O caso foi ao TCU após parlamentares de oposição pedirem uma investigação contra o governo Lula (PT) por  possíveis irregularidades na aquisição. Além disso, também questionaram a compra de ‘itens de luxo’.

Em fevereiro de 2023, o governo publicou no Diário Oficial da União um extrato da contratação para aquisição, sem licitação, de 11 móveis pelo valor total de 379,4 mil reais.

Segundo o governo, a medida era necessária devido às condições da residência oficial da Presidência. O local, de acordo com o governo, foi deixado pelo ex-presidente Jair Bolsonaro (PL) em condições precárias.

A primeira-dama Janja chegou a mostrar que o Palácio do Planalto contava manchas em carpetes, danos a obras de arte e a falta de mobília na residência.

A mobília desaparecida, inclusive, chegou a ser um ponto de embate entre os casais presidenciais.

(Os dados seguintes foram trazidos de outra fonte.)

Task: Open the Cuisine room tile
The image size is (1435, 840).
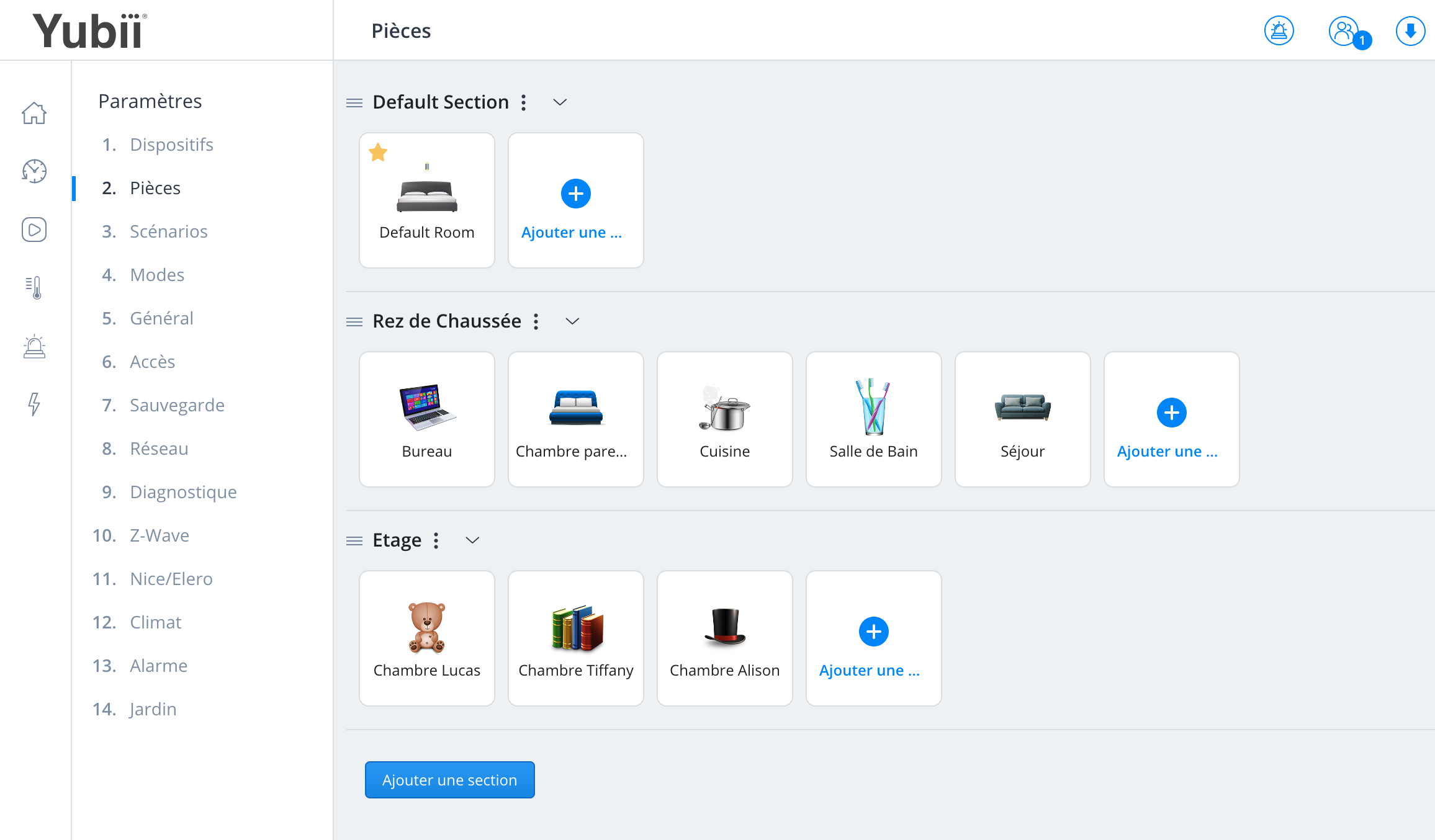Action: (x=724, y=419)
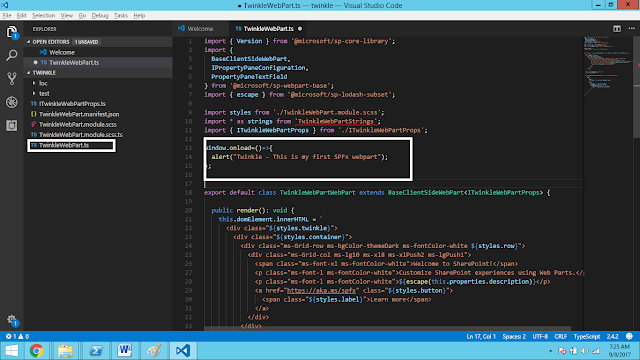Open the Source Control view icon
640x360 pixels.
[x=12, y=78]
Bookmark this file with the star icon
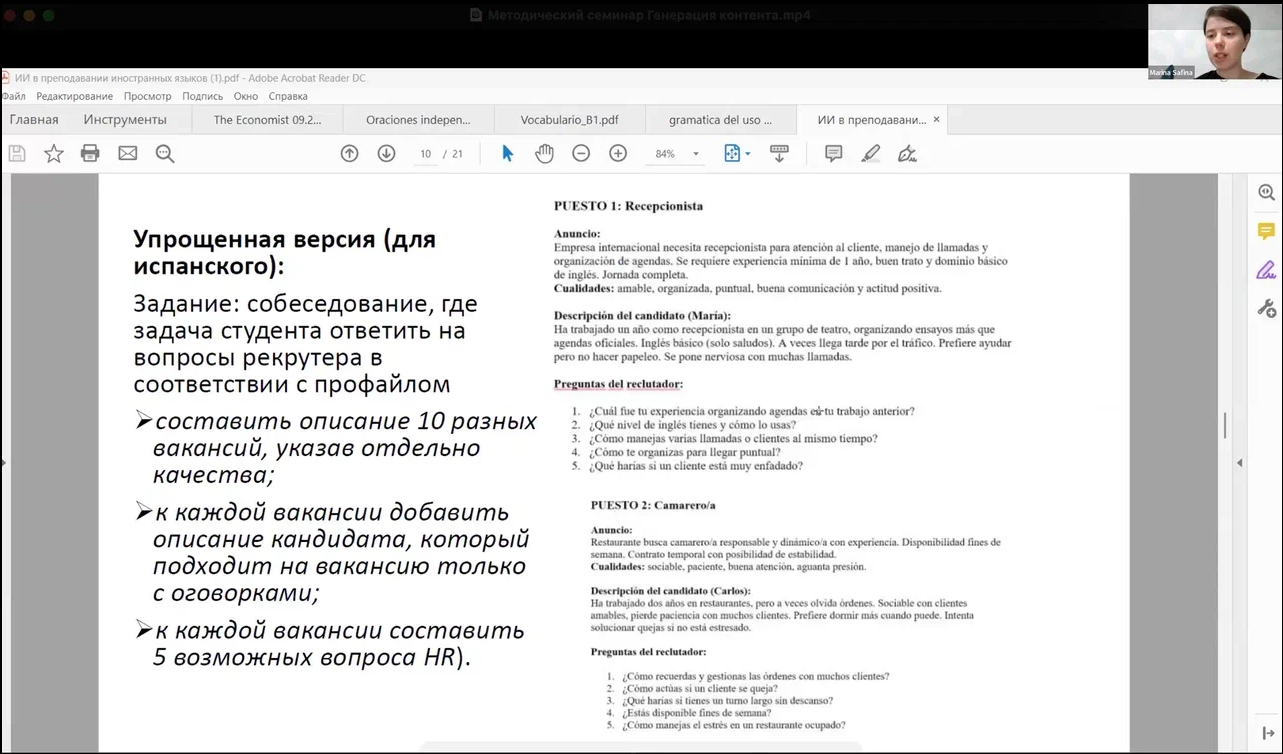Viewport: 1283px width, 754px height. point(54,153)
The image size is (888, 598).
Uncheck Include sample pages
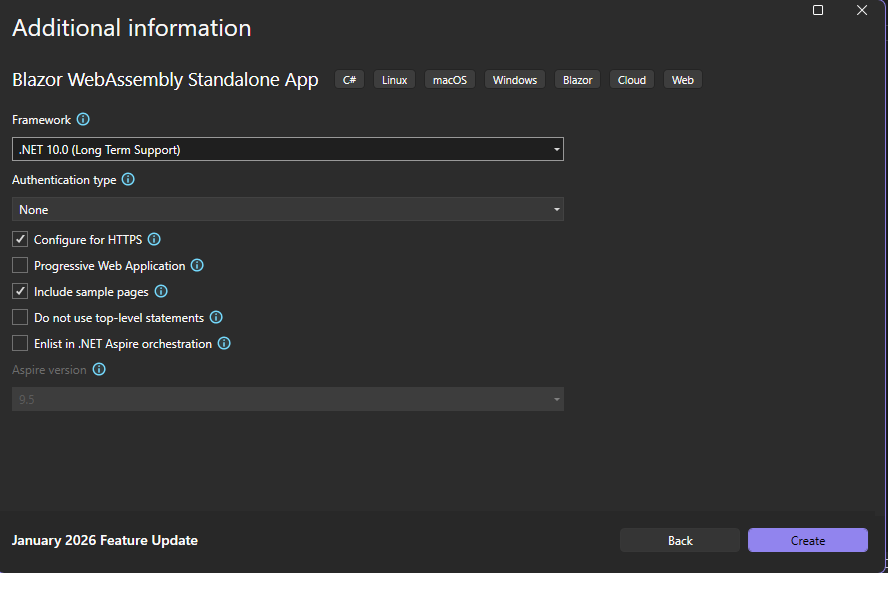click(20, 292)
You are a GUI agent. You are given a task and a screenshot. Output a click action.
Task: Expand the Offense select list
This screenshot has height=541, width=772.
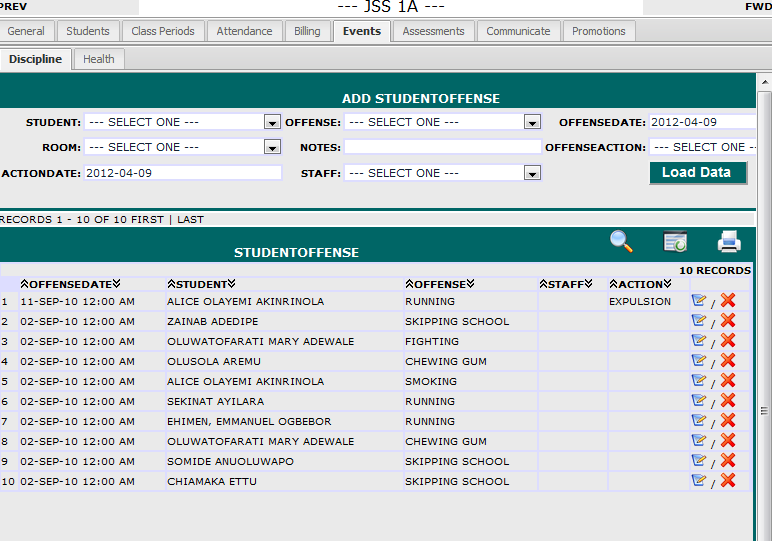click(532, 122)
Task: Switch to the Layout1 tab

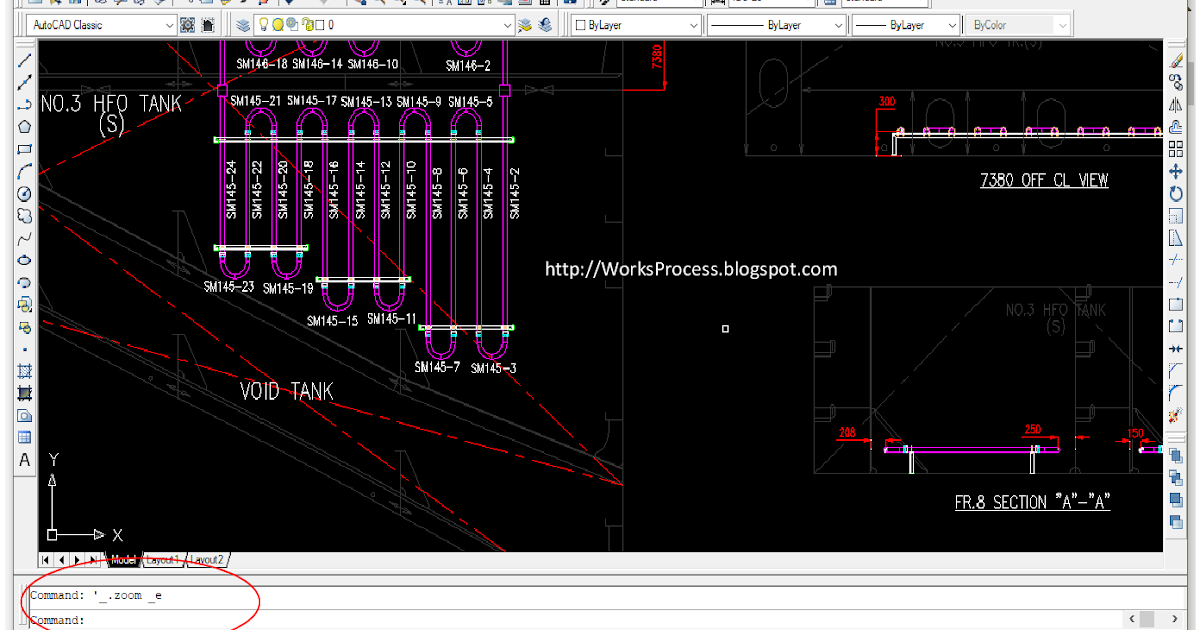Action: (x=165, y=560)
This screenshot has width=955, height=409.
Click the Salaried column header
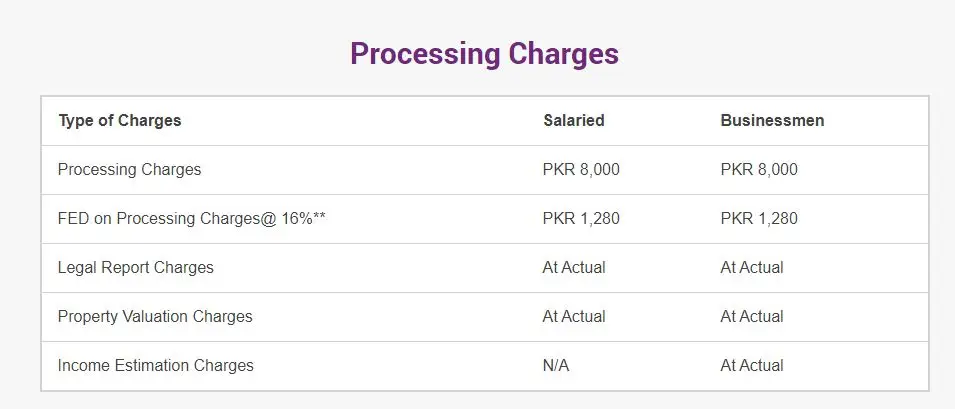click(x=574, y=121)
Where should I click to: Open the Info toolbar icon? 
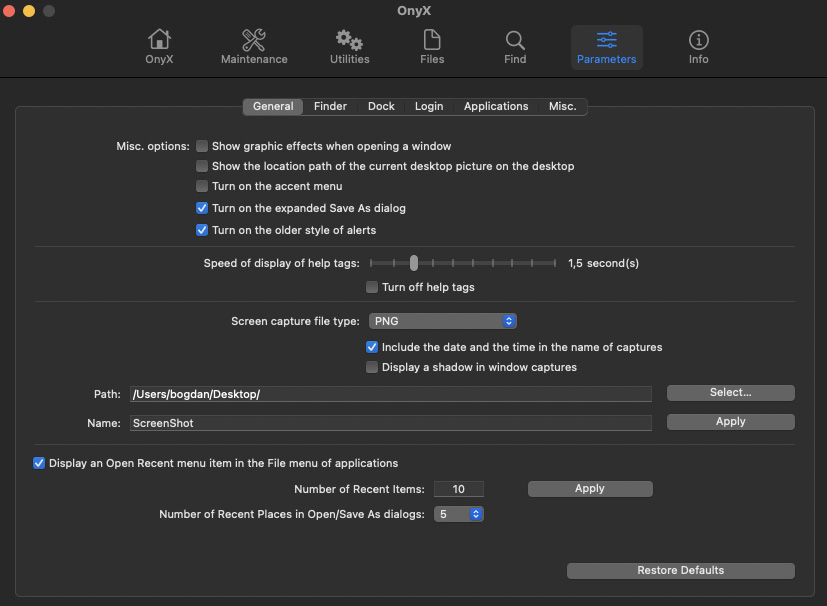click(699, 46)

Os cerca de 261 itens foram encontrados meses após a mudança de Lula e Janja ao local.

O relatório da área técnica do TCU ainda disse não ver irregularidades por aquisição de móveis de luxo, uma vez que é autorizada “a aquisição de bens dotados com características superiores quando destinados ao uso nas dependências de palácios e das residências oficiais da Presidência”.